━━ Kutipan Dokumen ━━

OPINI, SriwijayaAktual.com – PEMERINTAH melalui Kementerian Pertanian
mengklaim bahwa tahun 2016 telah mampu meningkatkan produksi pangan
strategis dan menurunkan volume impor pangan (Opini KR, 16/1/17). Namun
demikian, realitas menunjukkan bahwa gejolak harga pangan yang disertai
lebarnya kesenjangan harga pangan antardaerah masih dirasakan hingga
saat ini. Karena itu, pemerintah memandang perlu dilakukannya reformasi
kebijakan pangan untuk meningkatkan produksi dan mengoptimalkan
pengelolaan pangan yang terintegrasi, konsisten, dan berkelanjutan.
Reformasi kebijakan pangan tersebut diarahkan untuk mengatasi lima
tantangan utama, yakni: (1) peningkatan produksi dan pasokan khususnya
terkait dengan luas lahan, produktivitas, ketersediaan data, insentif
bagi petani, dan kebijakan impor; (2) pemenuhan infrastruktur penunjang
pertanian terutama terkait pengairan; (3) pembiayaan; (4) distribusi,
logistik dan tata niaga pangan; dan (5) efisiensi struktur pasar karena
masih panjangnya rantai perdagangan komoditi pangan.
Kebijakan Prioritas
Berdasarkan kelima tantangan di bidang pangan, pemerintah
mengupayakan kebijakan yang terdiri dari 5 prioritas. Pertama, mendorong
peningkatan produksi dan pasokan pangan, yakni melalui: (a) penerapan
reforma agraria; (b) pengaturan waktu produksi beras serta peningkatan
kapasitas dan jumlah sarana dan prasarana produksi; (c) penunjukkan
wilayah atau daerah untuk melakukan produksi komoditas tertentu disertai
peningkatan peran daerah untuk berinovasi dalam peningkatan produksi
pangan; serta (d) penguatan kelembagaan petani melalui penerapan
corporate atau cooperative farming dan pembentukan Badan Usaha Milik
Petani (BUMP).
Kedua, memperkuat infrastruktur pertanian, yang diprioritaskan pada:
(a) percepatan pembangunan proyek infrastruktur penunjang produksi
pangan; (b) percepatan pembangunan dan perbaikan irigasi; (c)
meningkatkan upaya fiskal dalam meningkatkan produktivitas pertanian.
Ketiga, mendorong peningkatan pembiayaan di sektor pertanian, melalui:
(a) perluasan dan peningkatan penyaluran KUR yang didukung perluasan
asuransi pertanian; (b) paket khusus pembiayaan untuk mengurangi
ketergantungan terhadap fiskal; (c) pengaturan dan optimalisasi
penggunaan Dana Alokasi Khusus (DAK) dan Dana Desa untuk pembangunan
infrastruktur pendukung produksi pertanian; (d) penyelesaian program
sertifikasi tanah.
Keempat, meningkatkan distribusi, logistik, dan perbaikan tata niaga
pangan, melalui: (a) pembenahan distribusi dan pemasaran, termasuk
koordinasi antardaerah dan pengembangan Toko Tani Indonesia (TTI); (b)

━━━
━━ Daftar Catatan ━━

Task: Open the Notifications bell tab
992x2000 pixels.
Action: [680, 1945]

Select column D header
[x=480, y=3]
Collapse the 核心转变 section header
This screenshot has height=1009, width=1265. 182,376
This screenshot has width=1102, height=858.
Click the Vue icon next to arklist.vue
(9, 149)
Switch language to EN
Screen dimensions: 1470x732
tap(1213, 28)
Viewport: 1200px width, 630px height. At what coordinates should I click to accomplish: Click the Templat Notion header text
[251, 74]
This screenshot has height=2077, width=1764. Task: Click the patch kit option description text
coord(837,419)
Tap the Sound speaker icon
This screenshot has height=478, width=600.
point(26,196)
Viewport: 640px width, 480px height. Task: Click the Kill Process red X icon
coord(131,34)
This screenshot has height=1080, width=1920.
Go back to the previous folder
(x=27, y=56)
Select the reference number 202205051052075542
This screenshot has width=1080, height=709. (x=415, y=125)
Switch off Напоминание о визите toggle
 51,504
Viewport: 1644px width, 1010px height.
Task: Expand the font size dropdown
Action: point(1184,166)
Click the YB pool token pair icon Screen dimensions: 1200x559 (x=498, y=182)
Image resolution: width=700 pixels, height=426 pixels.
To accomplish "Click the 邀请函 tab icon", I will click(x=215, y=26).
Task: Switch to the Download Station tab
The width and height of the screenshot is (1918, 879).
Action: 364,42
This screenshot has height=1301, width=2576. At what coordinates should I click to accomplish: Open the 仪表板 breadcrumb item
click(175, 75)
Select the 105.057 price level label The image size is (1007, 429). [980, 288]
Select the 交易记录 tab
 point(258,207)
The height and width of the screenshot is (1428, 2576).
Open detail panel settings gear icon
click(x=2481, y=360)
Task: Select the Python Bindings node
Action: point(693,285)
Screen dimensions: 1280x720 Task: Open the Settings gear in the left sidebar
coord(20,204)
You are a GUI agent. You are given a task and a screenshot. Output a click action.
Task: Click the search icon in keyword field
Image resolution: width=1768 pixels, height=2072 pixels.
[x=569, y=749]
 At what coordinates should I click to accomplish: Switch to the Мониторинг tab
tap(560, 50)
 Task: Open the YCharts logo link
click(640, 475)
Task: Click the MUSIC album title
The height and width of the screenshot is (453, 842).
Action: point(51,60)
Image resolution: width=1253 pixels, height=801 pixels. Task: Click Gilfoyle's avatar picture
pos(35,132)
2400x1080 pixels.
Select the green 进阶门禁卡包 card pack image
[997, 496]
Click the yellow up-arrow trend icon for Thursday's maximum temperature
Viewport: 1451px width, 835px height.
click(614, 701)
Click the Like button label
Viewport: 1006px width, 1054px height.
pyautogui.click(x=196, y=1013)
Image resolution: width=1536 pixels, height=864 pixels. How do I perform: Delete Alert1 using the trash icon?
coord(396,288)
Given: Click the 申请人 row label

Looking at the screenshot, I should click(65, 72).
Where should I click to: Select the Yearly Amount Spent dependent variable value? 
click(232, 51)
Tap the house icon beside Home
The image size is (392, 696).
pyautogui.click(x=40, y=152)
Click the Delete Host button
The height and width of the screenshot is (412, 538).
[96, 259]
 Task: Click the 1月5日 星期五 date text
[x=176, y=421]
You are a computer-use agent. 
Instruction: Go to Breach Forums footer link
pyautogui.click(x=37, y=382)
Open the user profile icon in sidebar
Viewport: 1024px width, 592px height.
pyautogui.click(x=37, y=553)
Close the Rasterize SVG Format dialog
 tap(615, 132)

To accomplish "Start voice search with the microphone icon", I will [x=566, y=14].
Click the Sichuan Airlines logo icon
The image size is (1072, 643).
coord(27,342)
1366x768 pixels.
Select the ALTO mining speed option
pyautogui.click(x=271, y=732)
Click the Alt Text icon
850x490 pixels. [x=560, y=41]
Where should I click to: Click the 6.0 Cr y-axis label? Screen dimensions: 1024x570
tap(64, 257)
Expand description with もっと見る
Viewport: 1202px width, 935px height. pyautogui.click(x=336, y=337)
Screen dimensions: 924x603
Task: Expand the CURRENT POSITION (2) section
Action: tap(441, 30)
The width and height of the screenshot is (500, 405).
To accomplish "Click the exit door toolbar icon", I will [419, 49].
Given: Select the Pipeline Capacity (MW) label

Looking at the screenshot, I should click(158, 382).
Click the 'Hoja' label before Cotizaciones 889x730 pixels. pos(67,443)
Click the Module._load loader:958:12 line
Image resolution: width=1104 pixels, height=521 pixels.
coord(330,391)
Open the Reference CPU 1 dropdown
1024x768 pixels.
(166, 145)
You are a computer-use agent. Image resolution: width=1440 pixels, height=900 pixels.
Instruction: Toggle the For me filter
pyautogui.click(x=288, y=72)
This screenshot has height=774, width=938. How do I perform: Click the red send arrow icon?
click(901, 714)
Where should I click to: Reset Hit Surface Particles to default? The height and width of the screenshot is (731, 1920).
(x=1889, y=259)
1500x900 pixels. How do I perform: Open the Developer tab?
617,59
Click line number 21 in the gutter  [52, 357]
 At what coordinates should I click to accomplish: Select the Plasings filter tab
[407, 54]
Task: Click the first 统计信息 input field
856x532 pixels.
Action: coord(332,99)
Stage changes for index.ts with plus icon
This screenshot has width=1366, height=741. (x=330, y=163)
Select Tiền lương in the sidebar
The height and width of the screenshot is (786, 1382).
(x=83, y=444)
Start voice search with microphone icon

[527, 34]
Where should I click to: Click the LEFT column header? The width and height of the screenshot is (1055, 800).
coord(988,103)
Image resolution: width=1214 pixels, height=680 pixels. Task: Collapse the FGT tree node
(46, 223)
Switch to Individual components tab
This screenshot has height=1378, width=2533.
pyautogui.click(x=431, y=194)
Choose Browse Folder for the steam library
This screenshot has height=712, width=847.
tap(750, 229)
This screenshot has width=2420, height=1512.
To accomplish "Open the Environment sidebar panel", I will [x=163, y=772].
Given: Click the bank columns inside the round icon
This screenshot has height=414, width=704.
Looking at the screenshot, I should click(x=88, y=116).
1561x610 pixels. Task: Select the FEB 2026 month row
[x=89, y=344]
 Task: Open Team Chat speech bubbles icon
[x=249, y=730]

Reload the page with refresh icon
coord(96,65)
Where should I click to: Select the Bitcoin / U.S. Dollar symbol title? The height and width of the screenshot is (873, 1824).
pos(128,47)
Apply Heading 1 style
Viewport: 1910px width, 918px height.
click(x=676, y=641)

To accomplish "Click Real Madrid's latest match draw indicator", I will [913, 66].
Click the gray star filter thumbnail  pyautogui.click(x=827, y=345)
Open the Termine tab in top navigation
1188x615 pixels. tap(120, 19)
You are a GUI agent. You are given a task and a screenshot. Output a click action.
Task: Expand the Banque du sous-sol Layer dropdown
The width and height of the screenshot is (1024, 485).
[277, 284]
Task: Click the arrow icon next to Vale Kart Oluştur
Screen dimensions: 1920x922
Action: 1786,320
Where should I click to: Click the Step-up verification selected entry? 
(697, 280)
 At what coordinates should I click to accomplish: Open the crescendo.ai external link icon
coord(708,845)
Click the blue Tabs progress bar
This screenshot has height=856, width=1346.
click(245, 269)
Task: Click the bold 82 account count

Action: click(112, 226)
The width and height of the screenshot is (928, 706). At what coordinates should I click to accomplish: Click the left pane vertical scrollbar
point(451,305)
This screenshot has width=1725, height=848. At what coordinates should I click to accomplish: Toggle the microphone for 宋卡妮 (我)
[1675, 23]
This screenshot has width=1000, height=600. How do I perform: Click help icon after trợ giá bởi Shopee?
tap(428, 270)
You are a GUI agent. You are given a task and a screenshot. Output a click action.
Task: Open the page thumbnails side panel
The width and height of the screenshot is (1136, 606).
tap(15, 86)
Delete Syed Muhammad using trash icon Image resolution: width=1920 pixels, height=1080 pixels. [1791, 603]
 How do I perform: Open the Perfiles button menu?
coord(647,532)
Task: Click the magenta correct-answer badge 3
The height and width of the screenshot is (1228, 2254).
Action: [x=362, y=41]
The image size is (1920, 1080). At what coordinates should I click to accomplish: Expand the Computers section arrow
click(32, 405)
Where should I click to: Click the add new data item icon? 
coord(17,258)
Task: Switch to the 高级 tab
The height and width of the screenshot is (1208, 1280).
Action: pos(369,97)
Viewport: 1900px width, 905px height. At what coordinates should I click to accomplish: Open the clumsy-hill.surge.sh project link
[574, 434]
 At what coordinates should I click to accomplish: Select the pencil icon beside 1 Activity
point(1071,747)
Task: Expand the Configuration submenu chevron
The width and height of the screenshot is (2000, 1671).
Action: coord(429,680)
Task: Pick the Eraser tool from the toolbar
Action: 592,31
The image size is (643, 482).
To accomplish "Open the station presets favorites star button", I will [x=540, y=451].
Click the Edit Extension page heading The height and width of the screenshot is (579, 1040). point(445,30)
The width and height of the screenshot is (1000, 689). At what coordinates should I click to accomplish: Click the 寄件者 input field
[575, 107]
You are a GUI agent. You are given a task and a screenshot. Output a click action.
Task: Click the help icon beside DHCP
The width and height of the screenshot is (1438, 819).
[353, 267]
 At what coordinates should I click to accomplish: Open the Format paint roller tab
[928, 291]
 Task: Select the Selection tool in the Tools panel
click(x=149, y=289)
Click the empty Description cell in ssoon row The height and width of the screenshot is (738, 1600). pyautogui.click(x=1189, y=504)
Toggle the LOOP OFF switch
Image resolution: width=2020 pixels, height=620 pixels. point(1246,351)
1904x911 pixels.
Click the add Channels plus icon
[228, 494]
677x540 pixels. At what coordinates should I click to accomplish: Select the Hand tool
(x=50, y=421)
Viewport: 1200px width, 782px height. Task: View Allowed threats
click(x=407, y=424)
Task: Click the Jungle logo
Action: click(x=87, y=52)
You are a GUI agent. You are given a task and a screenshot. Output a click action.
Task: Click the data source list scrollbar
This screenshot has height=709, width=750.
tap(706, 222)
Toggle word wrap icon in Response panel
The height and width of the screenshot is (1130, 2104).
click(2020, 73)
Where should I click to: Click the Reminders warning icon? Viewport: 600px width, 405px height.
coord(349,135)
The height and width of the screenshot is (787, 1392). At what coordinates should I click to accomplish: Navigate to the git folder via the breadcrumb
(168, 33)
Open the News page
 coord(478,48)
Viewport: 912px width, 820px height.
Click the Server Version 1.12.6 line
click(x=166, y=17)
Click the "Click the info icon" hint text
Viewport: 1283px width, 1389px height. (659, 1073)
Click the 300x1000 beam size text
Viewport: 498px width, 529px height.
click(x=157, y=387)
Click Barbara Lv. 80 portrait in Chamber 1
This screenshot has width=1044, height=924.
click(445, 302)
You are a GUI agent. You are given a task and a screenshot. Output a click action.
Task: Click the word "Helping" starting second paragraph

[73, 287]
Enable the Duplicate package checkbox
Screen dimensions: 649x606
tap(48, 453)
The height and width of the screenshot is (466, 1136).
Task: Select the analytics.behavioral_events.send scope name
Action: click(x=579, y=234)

━━━

[Tugas Anda] Tulis ulang bagian teks tentang kebijakan pangan mulai dari "Kedua, memperkuat infrastruktur" sampai "perbaikan irigasi; (c)", dengan mengganti "irigasi" menjadi "pengairan". Catatan ini tidak berkaitan dengan teks tentang kebijakan pangan.

[Hasil]
Kedua, memperkuat infrastruktur pertanian, yang diprioritaskan pada:
(a) percepatan pembangunan proyek infrastruktur penunjang produksi
pangan; (b) percepatan pembangunan dan perbaikan pengairan; (c)